We have advised numerous clients about the US and UK tax consequences of repatriating to the US and there are four main areas that we encounter.

Sale of a UK home

If you are a UK resident

There is Principal Private Residence (PPR) relief, which reduces the capital gain chargeable to tax if you have owned and lived in the property as your main home. If you leave your UK home and move into a US home, there is a period of nine months (which is a new rule from 5 April 2020) to sell the home before you get exposed to UK capital gains tax, as only a nine month period of absence in the final period of ownership will qualify for PPR relief.

If you are not a UK resident

There are Non-Resident Capital Gains tax rules which you must abide by. These rules include the revaluation/uplift in cost basis to 5 April 2015, if applicable. It also requires a Non-Resident Capital Gains tax return to be filed (and any tax paid) within 30 days of conveyance.

Key tax consideration

As a US citizen, you are also subject to federal income tax on any gain at 20% (long-term gain). Any UK tax paid can be taken as a credit to reduce the US federal tax. There is an exemption of up to $250k of gain per person if the home was owned and lived in for two out of the last five years before sale. If you are married to a non-resident alien (NRA) spouse, you could think about planning to gift the property to the NRA for them to sell before becoming a US resident, avoiding federal income tax.

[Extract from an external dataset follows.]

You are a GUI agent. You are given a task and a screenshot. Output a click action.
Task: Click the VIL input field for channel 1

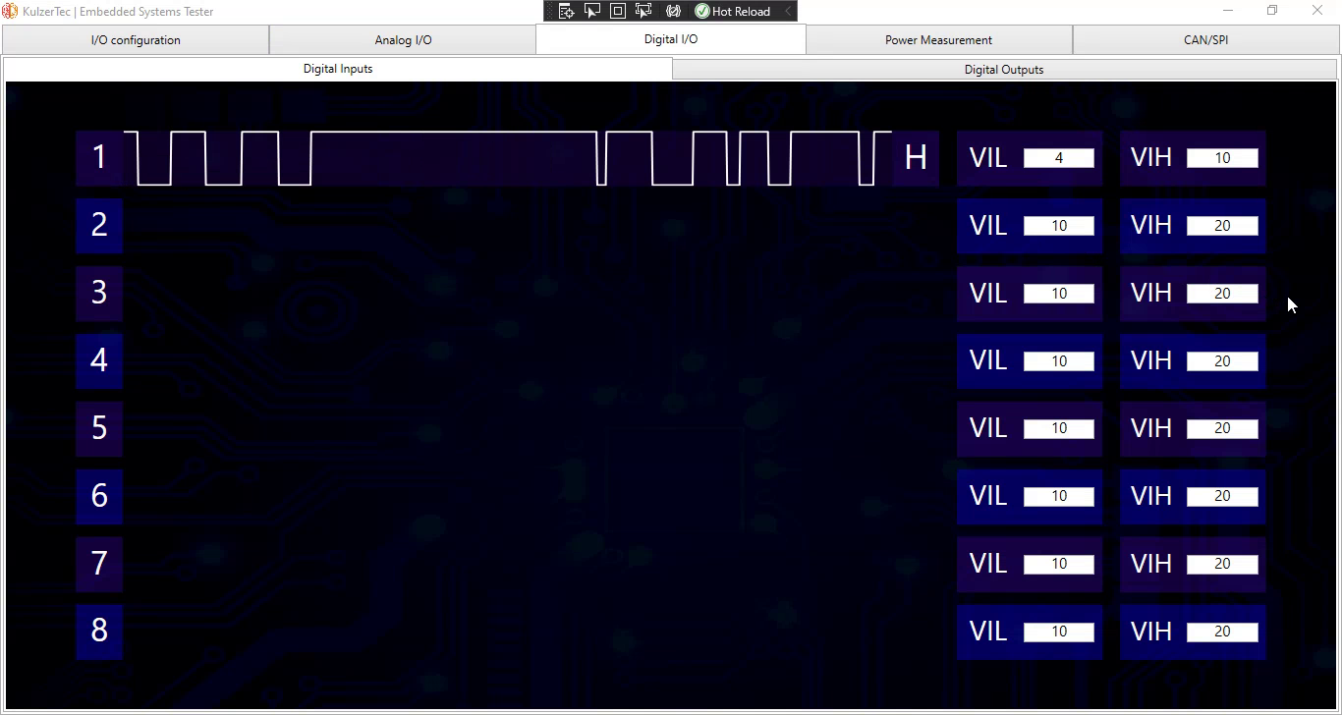[x=1058, y=158]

If you are a US resident when the property is sold, the main difference for US tax purposes is if you are living in a State that has income tax. It is normally more tax efficient to sell the asset before moving to a State that has an income tax charge. The reason being is that it is an additional tax with no foreign tax credits allowed.

UK pensions

Unless you are of age to receive distributions from your UK pension, your UK pensions will continue to be reported on the foreign informational forms such as the Form 8938 (Statement of Specified Foreign Financial Assets), and for Form 3520-A/3520 (if the pension is classified as a Foreign Grantor Trust).

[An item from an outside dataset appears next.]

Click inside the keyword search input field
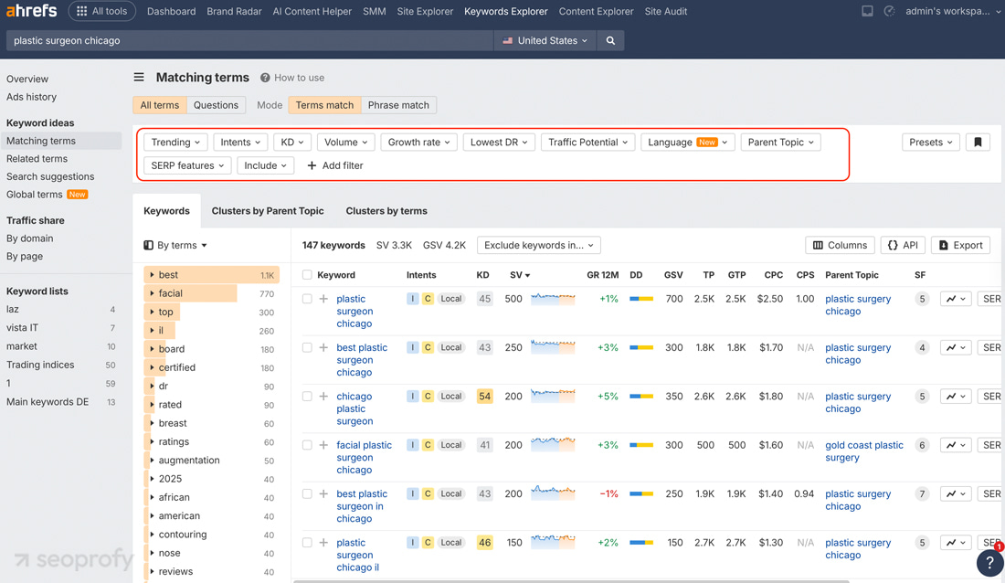 247,40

However, after many years of being in the UK, many of our clients have accumulated some tax free basis in their pensions, as most of the time employer contributions are taxable, employee contributions are not deductible, and growth (of earnings and accretions) within the pensions can be taxable (unless treaty relief is claimed). Therefore, moving back to the US and receiving pension distributions could be tax efficient.

Key tax consideration

It is important to distinguish between lump sum distributions and regular periodic pension payments. Lump sums are still taxable in the UK under the US/UK tax treaty, except for the 25% tax-free lump sum amount, which will be tax-free in both the US and the UK. Periodic payment amounts would be taxable in the US, although tax-free basis in the pension could mean the tax liability could be reduced.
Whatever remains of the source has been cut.